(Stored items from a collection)
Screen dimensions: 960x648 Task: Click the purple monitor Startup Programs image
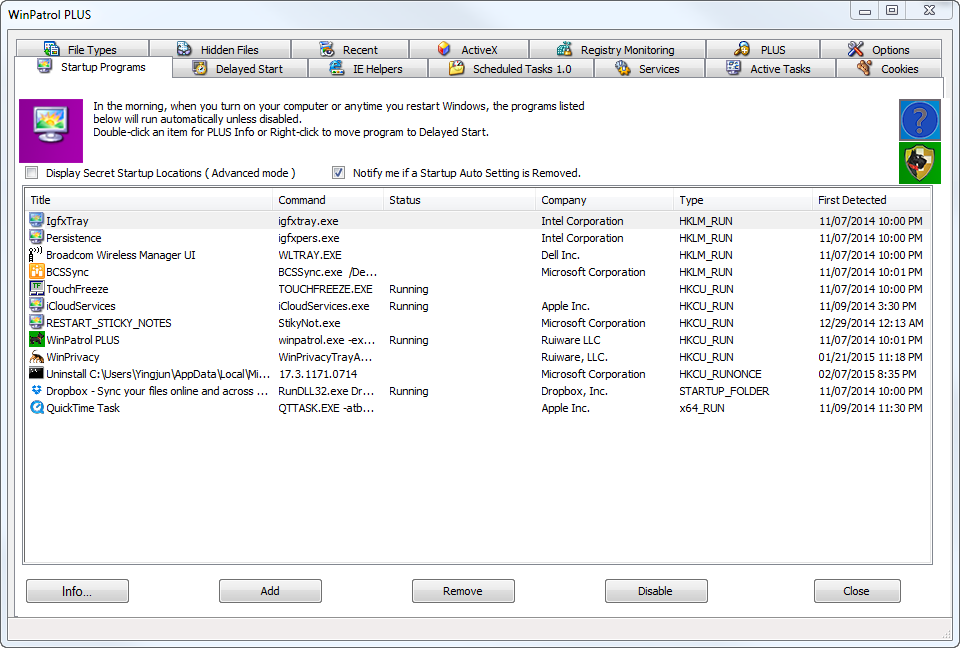click(x=50, y=130)
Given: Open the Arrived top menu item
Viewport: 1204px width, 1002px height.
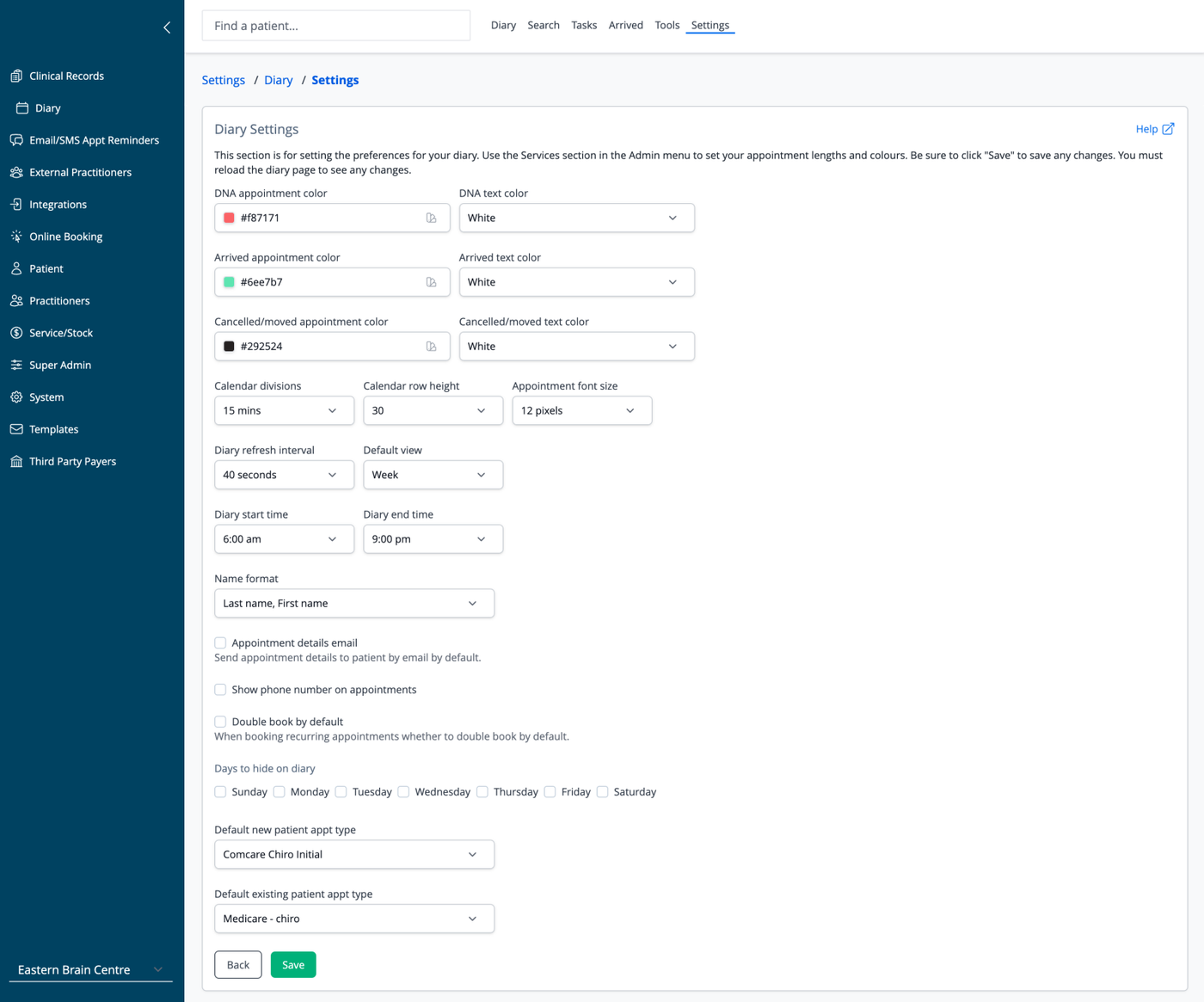Looking at the screenshot, I should 626,25.
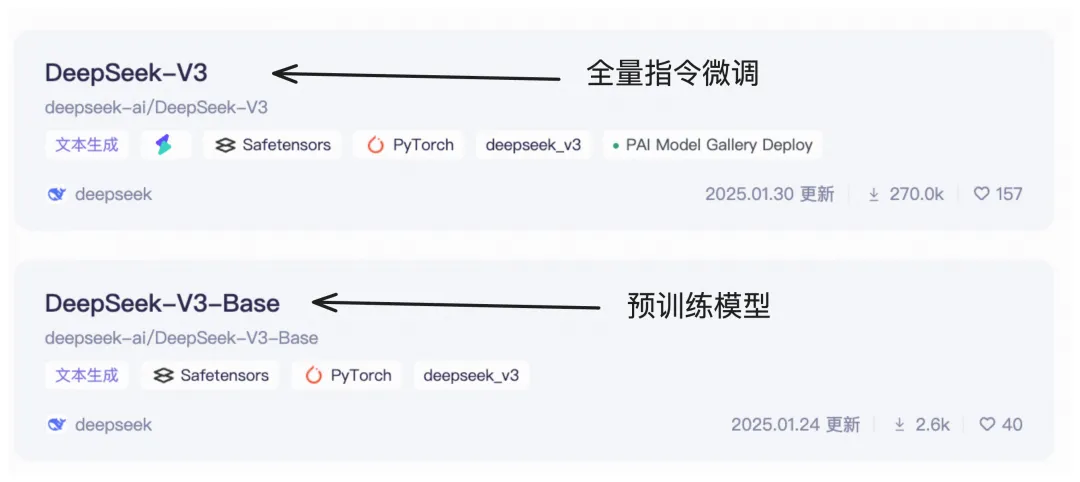Viewport: 1080px width, 482px height.
Task: Click the Safetensors stack icon on the DeepSeek-V3 card
Action: (225, 145)
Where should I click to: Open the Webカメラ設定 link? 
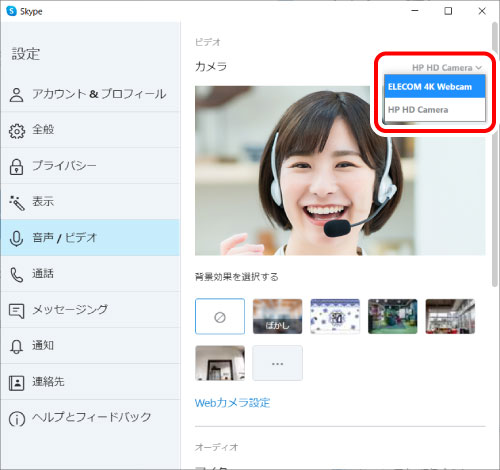(232, 403)
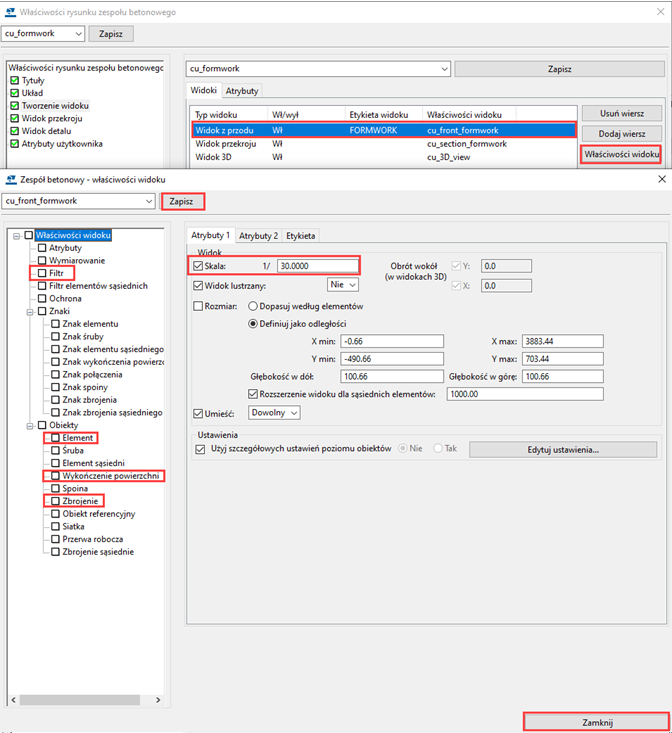Switch to the Etykieta tab

(x=301, y=236)
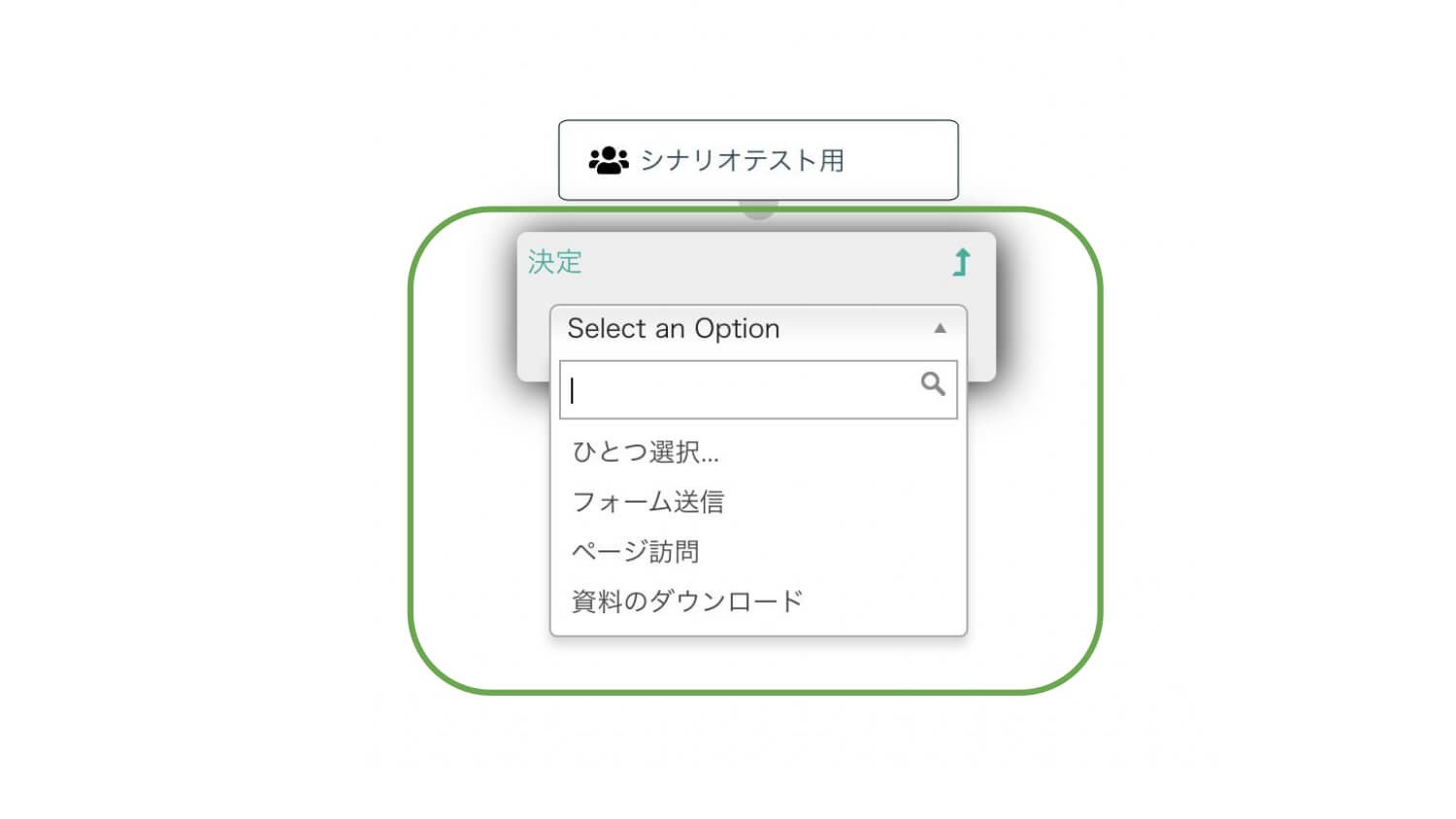The width and height of the screenshot is (1456, 819).
Task: Click the blinking text cursor in search box
Action: (x=573, y=390)
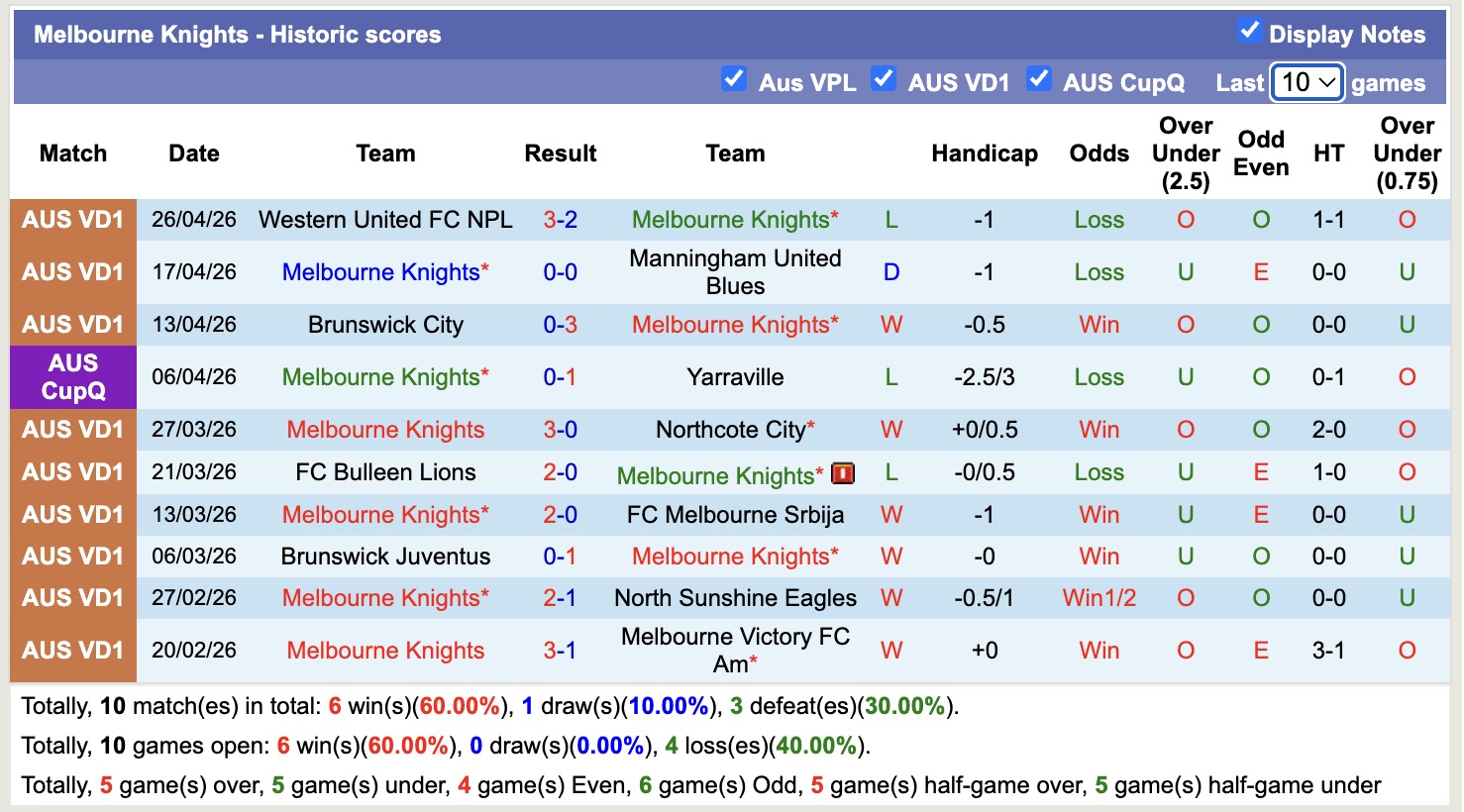Select Western United FC NPL

384,220
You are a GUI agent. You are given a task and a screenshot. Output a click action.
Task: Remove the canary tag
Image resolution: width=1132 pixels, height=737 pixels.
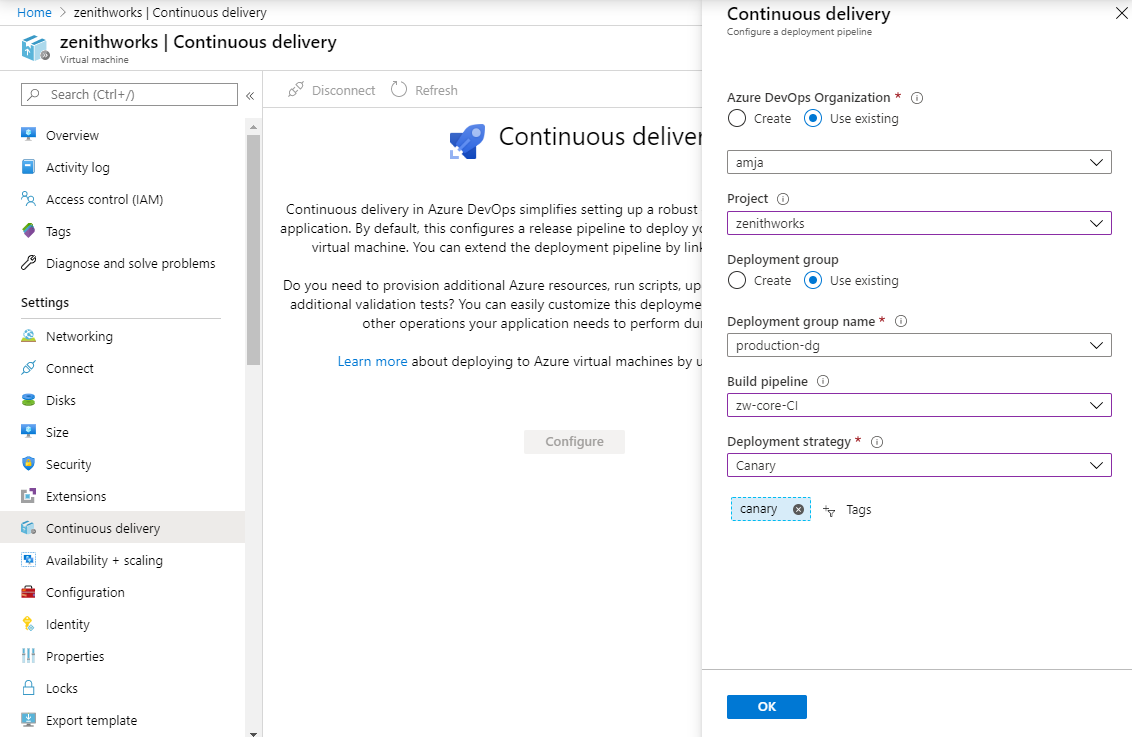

◆ **PROBLEM TO WORK ON**
The records need to be restated word for word, minus any images.

◆ **TASK RESULT**
Screen dimensions: 960x648 Task: Click the purple monitor Startup Programs image
click(x=50, y=130)
Given: Open the Arrived top menu item
Viewport: 1204px width, 1002px height.
Looking at the screenshot, I should 626,25.
Viewport: 1080px width, 482px height.
Task: Click the Safetensors stack icon on the DeepSeek-V3 card
Action: (225, 145)
Where should I click to: Open the Webカメラ設定 link? 
(232, 403)
Switch to the Etykieta tab

(x=301, y=236)
The width and height of the screenshot is (1456, 819).
Task: Click the blinking text cursor in search box
Action: (x=573, y=390)
Select Western United FC NPL

384,220
You are a GUI agent. You are given a task and a screenshot. Output a click action.
Task: Remove the canary tag
Image resolution: width=1132 pixels, height=737 pixels.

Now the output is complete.